Our role on earth is to a be cosmic gardener. We are here to cherish, listen to, and nurture the garden that is creation.
Where is God in Creation?
God is transcendent and imminent. He transcends all things and permeates all things. The Church Fathers discuss this paradox with the terms ‘essence’ and ‘energy.’
Theokritoff explains: “The great value of this formula is that it enables us to conceptualize, and therefore live with, the paradox that God is both utterly unknowable and can be participated in. God-in-himself is inaccessible to creatures; but the divine power and energy of God at work in the world is also God, only in this case God-in-relation-to-creatures” (63).
We are Standing on Holy Ground
All creation is charged with God’s “ineffable, supranatural and divine fire” (St. Maximus the Confessor).
“God is ‘encoded’ for us in everything that he has made. We are surrounded on every side by his ‘letters,’ his ‘analogies’ in creatures, and our task as rational beings is to spell him out. The implications of this are clear: just as we revere the Scriptures, treating even the physical book with respect, and (more importantly) striving not to distort the text to suit ourselves, so we are to reverence the ‘book’ of creation” (Theokritoff 57).
Where Does Man Come In?

Dataset content
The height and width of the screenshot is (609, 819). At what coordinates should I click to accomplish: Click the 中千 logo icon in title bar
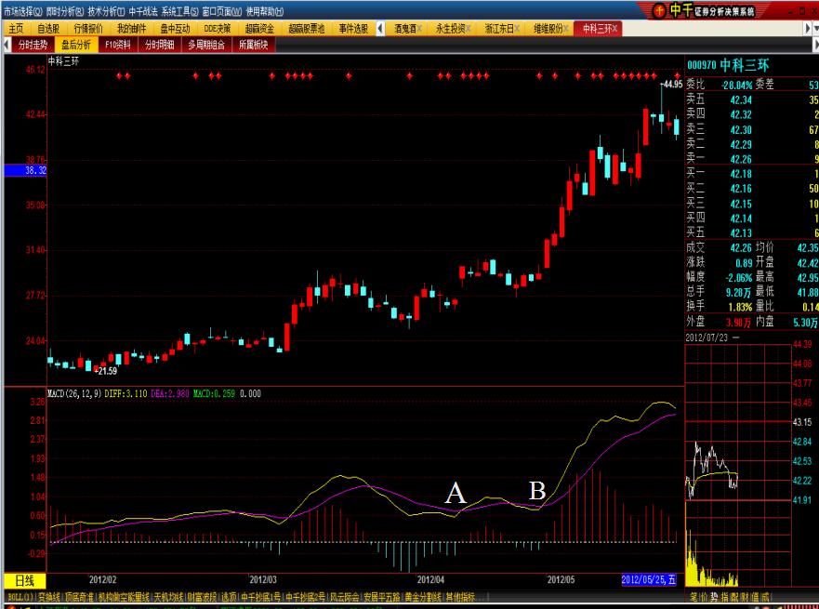coord(658,10)

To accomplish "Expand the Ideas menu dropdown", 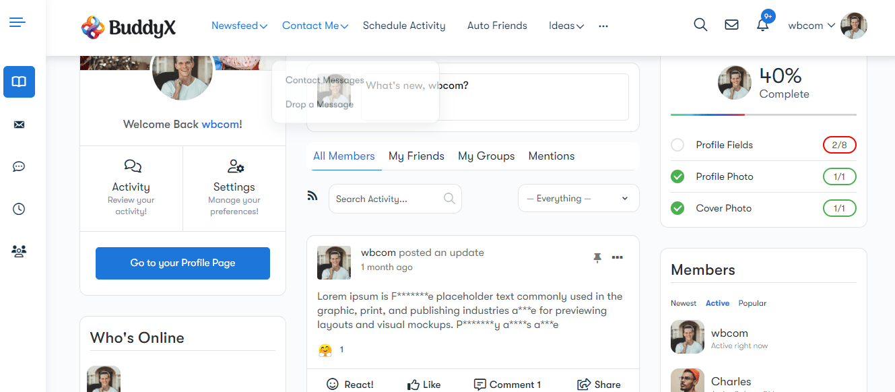I will click(x=566, y=26).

Exercise requirements
(1) Summarize the text on God in creation in two sentences.
(2) According to the text on God in creation, why is the distinction between God's essence and energy valuable?
(3) Write the next few sentences of the text on God in creation, beginning after its final heading.
The listing has no connection to the text on God in creation.

Outputs for the tasks
(1) Humans are meant to be cosmic gardeners who cherish and nurture creation, and God both transcends and permeates all things, a paradox the Church Fathers express with the terms "essence" and "energy." All creation is charged with divine fire and carries God's "letters," so people are to revere the "book" of creation as they revere the Scriptures.

(2) It lets us conceptualize, and so live with, the paradox that God is utterly unknowable and yet can be participated in. God-in-himself is inaccessible to creatures, but the divine energy at work in the world is also God, in the form of God-in-relation-to-creatures.

(3)
“Man is a ‘natural bond’ bringing everything into unity around himself; and because he is also a ‘mid-point’ between Creator and creation, he is to bring everything into unity with its Creator. To this end, man is endowed with a ‘natural power to unite what was divided’: male with female, the world of human life with paradise, earth with heaven, the sensible world with the intelligible, and ultimately, creation with the Uncreated…Man is called to draw all things together around his own nature so that God may be all in all” (Theokritoff 66).
“Man the microcosm — made of the same stuff as the mosquito — receives the divine inbreathing for the sake of the whole creation: ‘in order that the earthy might be raised up to the Divine that the one grace might pervade the whole of creation’ [The Great Catechism]” (Theokritoff 67).
In the words of St. Gregory the Theologian, man is: “a great cosmos in miniature; another angel, a ‘hybrid’ worshipper, a full initiate (or: overseer) of the visible creation and initiated also into the intelligible [angelic] creation; a king of things on earth, but subject to the King above…A creature trained here and en route to somewhere else and — the ultimate mystery — deified by its tendency towards God” (68).
The Manner in Which We Are Meant to Reign as King
As king of creation, man is meant to reign, admire, and enjoy. St. Gregory describes our kingly role in creation in his work On the Making of Man. Theokritoff summarizes: “The Lord makes the world as a palace for man, sparing no effort in making it beautiful…There are some things that man is meant to rule over; others, that he is meant to admire. And above all, he is to enjoy the world in such a way as to come to know the Giver…The King does not have the right to use his realm however he likes; he is to use it in certain ways laid down by God”
Man must reign as king according to the way God reigns. Our lordship must mirror His Lordship, with virtue and justice.
Our Lordship is Cosmological
“The responsibility that goes with our dominant position is not primarily administrative, but doxological. Our ‘power’ is directly related to our responsibility to refer all creation to God, to offer conscious praise on its behalf” (Theokritoff 79).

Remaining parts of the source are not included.